SET PROBLEM: Copy out the listing word for word, from the line containing "Click the magnifier search icon by stock code" down to the line containing "coord(1495,38)", with both of those lines included.
----------
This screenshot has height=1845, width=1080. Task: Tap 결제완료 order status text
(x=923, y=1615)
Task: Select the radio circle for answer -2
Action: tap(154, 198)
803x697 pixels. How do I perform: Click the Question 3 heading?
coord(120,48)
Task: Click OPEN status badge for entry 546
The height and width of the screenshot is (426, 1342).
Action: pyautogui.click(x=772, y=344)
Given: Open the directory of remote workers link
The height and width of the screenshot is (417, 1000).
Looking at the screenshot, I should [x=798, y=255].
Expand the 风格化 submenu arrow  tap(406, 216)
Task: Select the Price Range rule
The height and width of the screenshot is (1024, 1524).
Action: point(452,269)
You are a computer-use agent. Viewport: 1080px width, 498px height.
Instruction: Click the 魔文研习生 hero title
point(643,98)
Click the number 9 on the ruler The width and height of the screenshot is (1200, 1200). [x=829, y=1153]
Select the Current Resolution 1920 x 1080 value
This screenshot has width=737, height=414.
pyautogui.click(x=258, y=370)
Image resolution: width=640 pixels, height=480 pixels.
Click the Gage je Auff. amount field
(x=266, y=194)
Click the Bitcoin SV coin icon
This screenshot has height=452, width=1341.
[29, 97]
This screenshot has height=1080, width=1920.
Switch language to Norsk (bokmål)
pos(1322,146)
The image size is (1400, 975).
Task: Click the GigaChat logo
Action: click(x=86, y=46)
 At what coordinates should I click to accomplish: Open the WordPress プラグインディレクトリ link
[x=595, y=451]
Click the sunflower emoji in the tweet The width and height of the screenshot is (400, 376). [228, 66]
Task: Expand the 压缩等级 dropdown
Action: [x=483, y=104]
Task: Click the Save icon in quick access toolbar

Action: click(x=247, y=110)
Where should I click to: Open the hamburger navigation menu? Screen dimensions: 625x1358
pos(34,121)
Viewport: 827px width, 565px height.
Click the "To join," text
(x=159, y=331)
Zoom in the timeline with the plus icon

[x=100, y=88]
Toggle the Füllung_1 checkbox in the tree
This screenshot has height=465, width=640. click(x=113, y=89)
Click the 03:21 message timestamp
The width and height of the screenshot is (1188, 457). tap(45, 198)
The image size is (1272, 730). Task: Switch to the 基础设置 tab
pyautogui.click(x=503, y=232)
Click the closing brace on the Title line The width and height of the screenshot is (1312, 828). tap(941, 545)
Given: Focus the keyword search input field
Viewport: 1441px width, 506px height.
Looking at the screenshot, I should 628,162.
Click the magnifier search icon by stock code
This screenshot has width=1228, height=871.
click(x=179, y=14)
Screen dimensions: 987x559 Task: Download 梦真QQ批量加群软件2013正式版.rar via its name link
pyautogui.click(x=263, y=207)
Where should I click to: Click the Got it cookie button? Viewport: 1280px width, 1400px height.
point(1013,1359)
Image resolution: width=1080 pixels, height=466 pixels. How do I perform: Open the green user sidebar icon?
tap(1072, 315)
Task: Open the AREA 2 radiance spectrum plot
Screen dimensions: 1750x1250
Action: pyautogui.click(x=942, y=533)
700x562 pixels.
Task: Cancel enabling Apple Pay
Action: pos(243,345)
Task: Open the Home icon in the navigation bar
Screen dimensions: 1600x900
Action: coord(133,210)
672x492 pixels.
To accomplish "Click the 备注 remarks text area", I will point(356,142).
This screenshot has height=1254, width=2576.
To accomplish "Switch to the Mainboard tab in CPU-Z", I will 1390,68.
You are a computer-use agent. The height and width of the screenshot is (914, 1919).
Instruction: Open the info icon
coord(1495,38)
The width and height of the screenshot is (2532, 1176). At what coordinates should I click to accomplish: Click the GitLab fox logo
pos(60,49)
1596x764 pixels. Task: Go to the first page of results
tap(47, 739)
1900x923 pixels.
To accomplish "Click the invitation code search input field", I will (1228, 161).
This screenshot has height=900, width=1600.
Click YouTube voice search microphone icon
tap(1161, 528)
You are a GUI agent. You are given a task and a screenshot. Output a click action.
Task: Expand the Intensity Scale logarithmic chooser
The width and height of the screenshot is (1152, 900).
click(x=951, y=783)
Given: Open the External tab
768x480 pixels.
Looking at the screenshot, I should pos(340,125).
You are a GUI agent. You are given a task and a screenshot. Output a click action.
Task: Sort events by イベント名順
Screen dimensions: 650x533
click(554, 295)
----------
REPLY:
Click the magnifier search icon by stock code
This screenshot has width=1228, height=871.
click(x=179, y=14)
Screen dimensions: 987x559 Task: Download 梦真QQ批量加群软件2013正式版.rar via its name link
pyautogui.click(x=263, y=207)
Where should I click to: Click the Got it cookie button? Viewport: 1280px width, 1400px height.
point(1013,1359)
Image resolution: width=1080 pixels, height=466 pixels. How do I perform: Open the green user sidebar icon?
tap(1072, 315)
Task: Open the AREA 2 radiance spectrum plot
Screen dimensions: 1750x1250
Action: pyautogui.click(x=942, y=533)
700x562 pixels.
Task: Cancel enabling Apple Pay
Action: pos(243,345)
Task: Open the Home icon in the navigation bar
Screen dimensions: 1600x900
Action: coord(133,210)
672x492 pixels.
To accomplish "Click the 备注 remarks text area", I will point(356,142).
This screenshot has height=1254, width=2576.
To accomplish "Switch to the Mainboard tab in CPU-Z", I will 1390,68.
You are a computer-use agent. The height and width of the screenshot is (914, 1919).
Instruction: Open the info icon
coord(1495,38)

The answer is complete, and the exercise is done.